Sur les frais liés au litige :
M. A… a obtenu le bénéfice de l’aide juridictionnelle totale. Par suite, son avocat peut se prévaloir des dispositions de l’article L. 761-1 du code de justice administrative et de l’article 37 de la loi du 10 juillet 1991 relative à l’aide juridique.
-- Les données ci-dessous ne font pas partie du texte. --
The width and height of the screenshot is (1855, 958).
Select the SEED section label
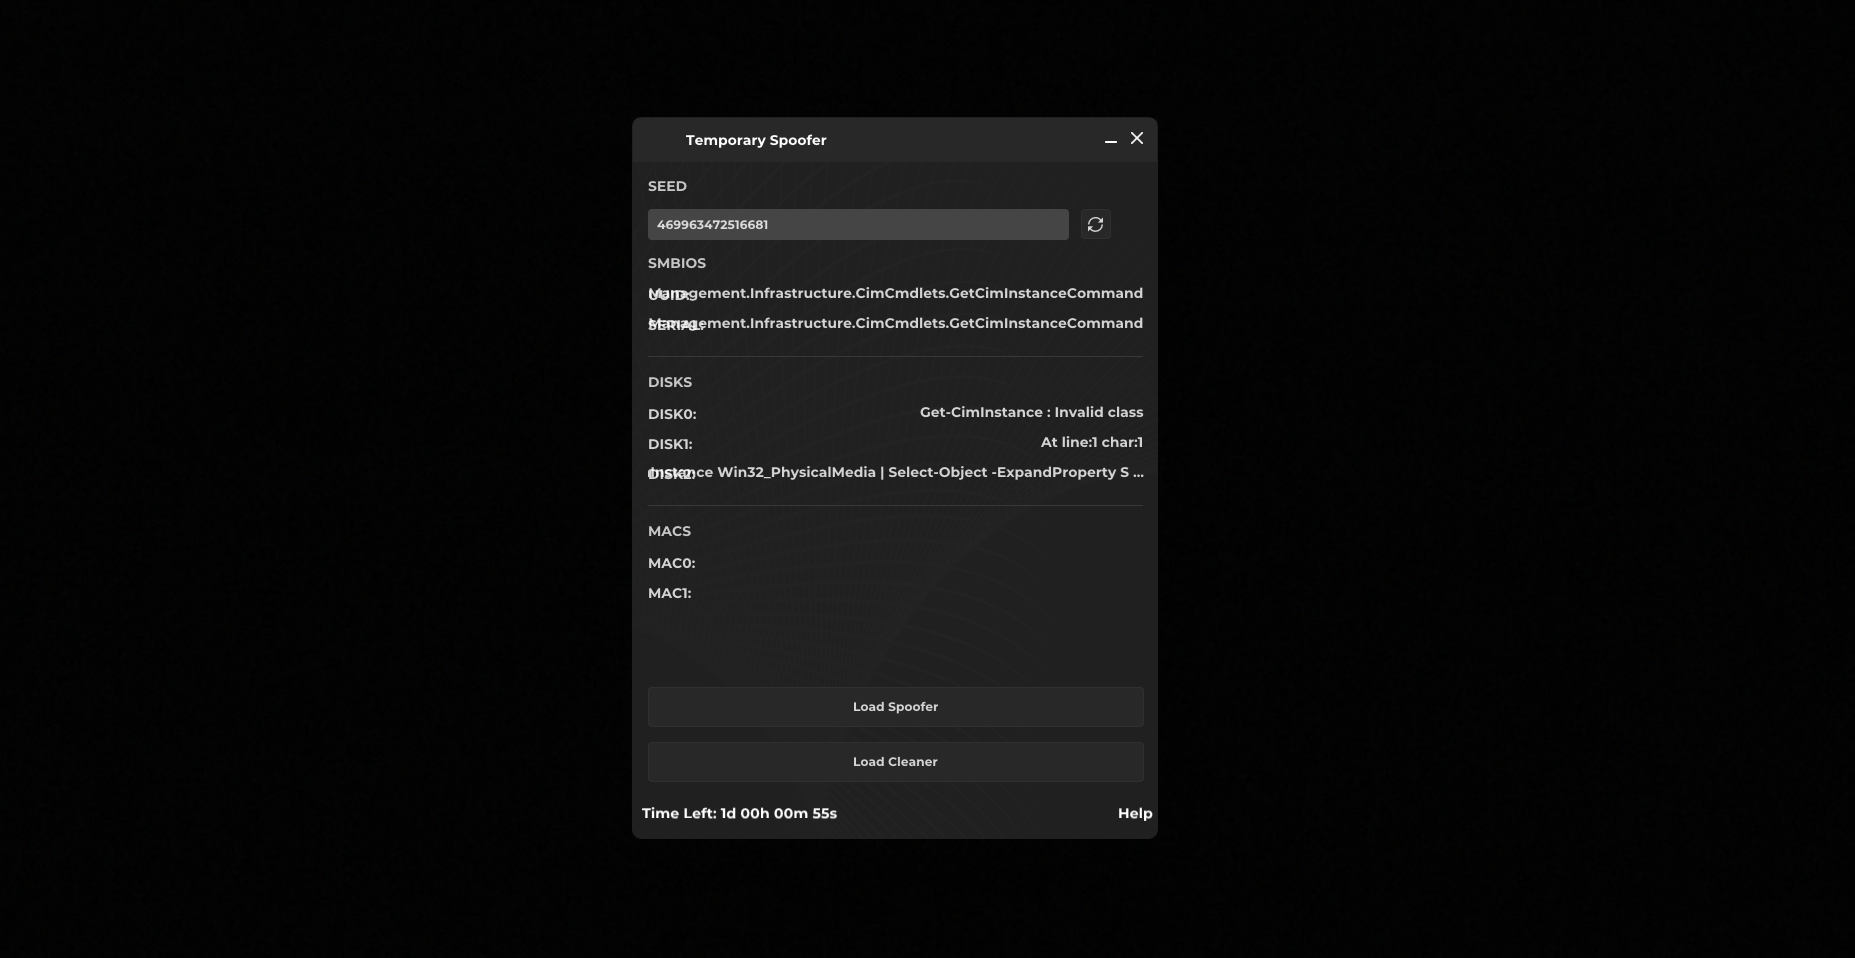pos(667,187)
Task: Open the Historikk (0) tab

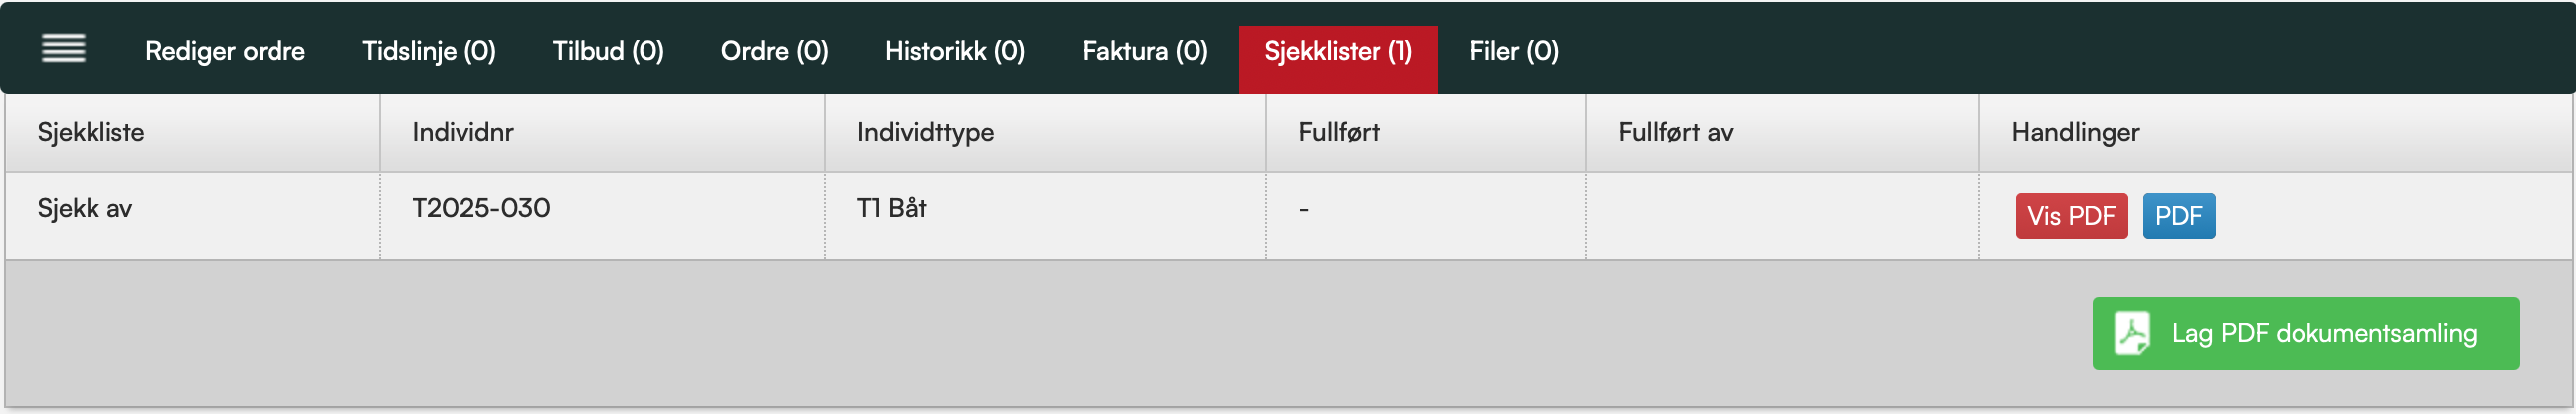Action: point(955,51)
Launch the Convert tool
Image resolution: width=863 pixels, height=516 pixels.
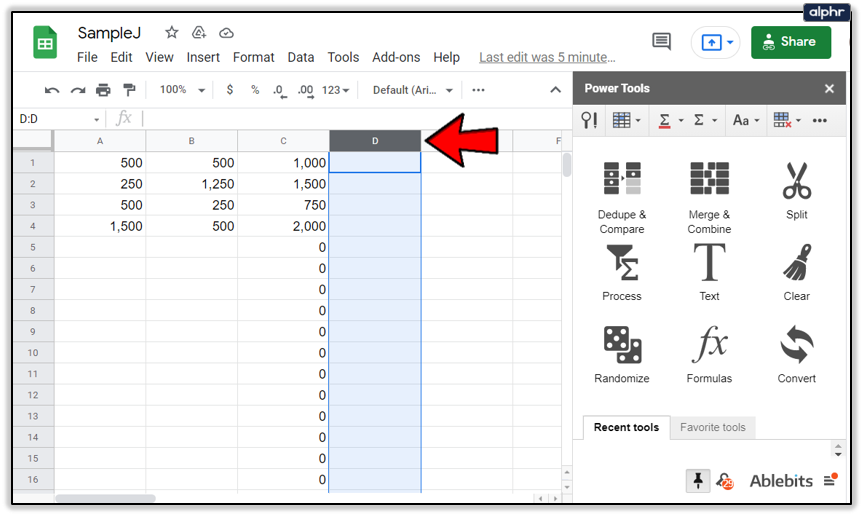click(x=796, y=354)
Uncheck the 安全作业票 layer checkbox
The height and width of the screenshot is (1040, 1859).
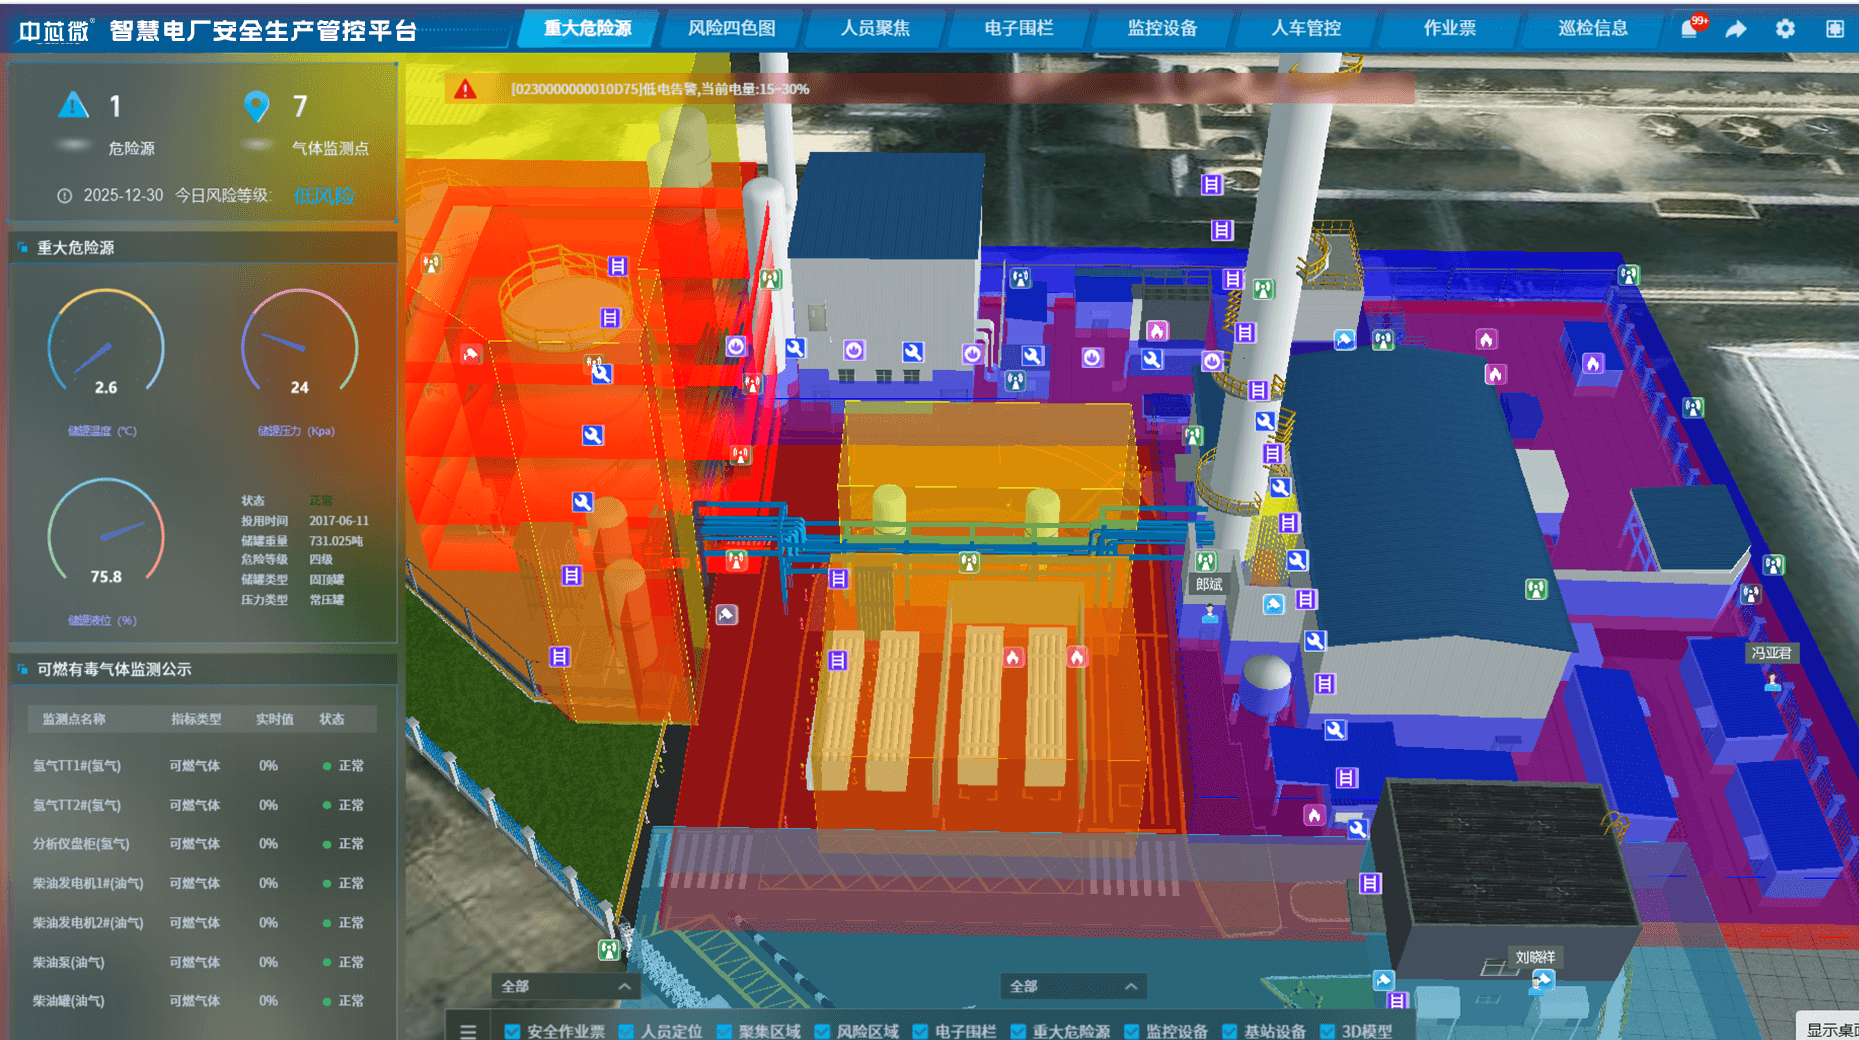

Il y a lieu, dans les circonstances de l’espèce, et sous réserve que Me Ciaudo renonce à percevoir la somme correspondant à la part contributive de l’Etat, de mettre à la charge de l’Etat la somme de 1 000 euros.
D E C I D E :
Article 1er : L’Etat est condamné à verser à M. A… la somme de trois cent cinquante euros (350 euros) en réparation du préjudice qu’il a subi du fait de la perte et de la détérioration d’effets personnels lors de son transfert à la maison centrale d’Arles, assortie des intérêts au taux légal à compter du 9 octobre 2023. Les intérêts échus à la date du 9 octobre 2024, puis à chaque échéance annuelle à compter de cette date, seront capitalisés à chacune de ces dates pour produire eux-mêmes des intérêts.
Article 2 : L’Etat versera à la Me Ciaudo, sous réserve pour ce dernier de renoncer à percevoir la somme correspondant à la part contributive de l’Etat, une somme de mille euros (1 000 euros), au titre des articles L. 761-1 du code de justice administrative et 37 de la loi du 10 juillet 1991 relative à l’aide juridique.
Article 3 : Le présent jugement sera notifié à M. C… A…, au garde des sceaux, ministre de la justice et à Me Ciaudo.
Rendu public par mise à disposition au greffe le 25 mars 2026.
La magistrate désignée,
F. MADELAIGUE
La greffière,
M. B…
La République mande et ordonne au garde des sceaux, ministre de la justice en ce qui le concerne ou à tous commissaires de justice à ce requis en ce qui concerne les voies de droit commun contre les parties privées, de pourvoir à l’exécution de la présente décision.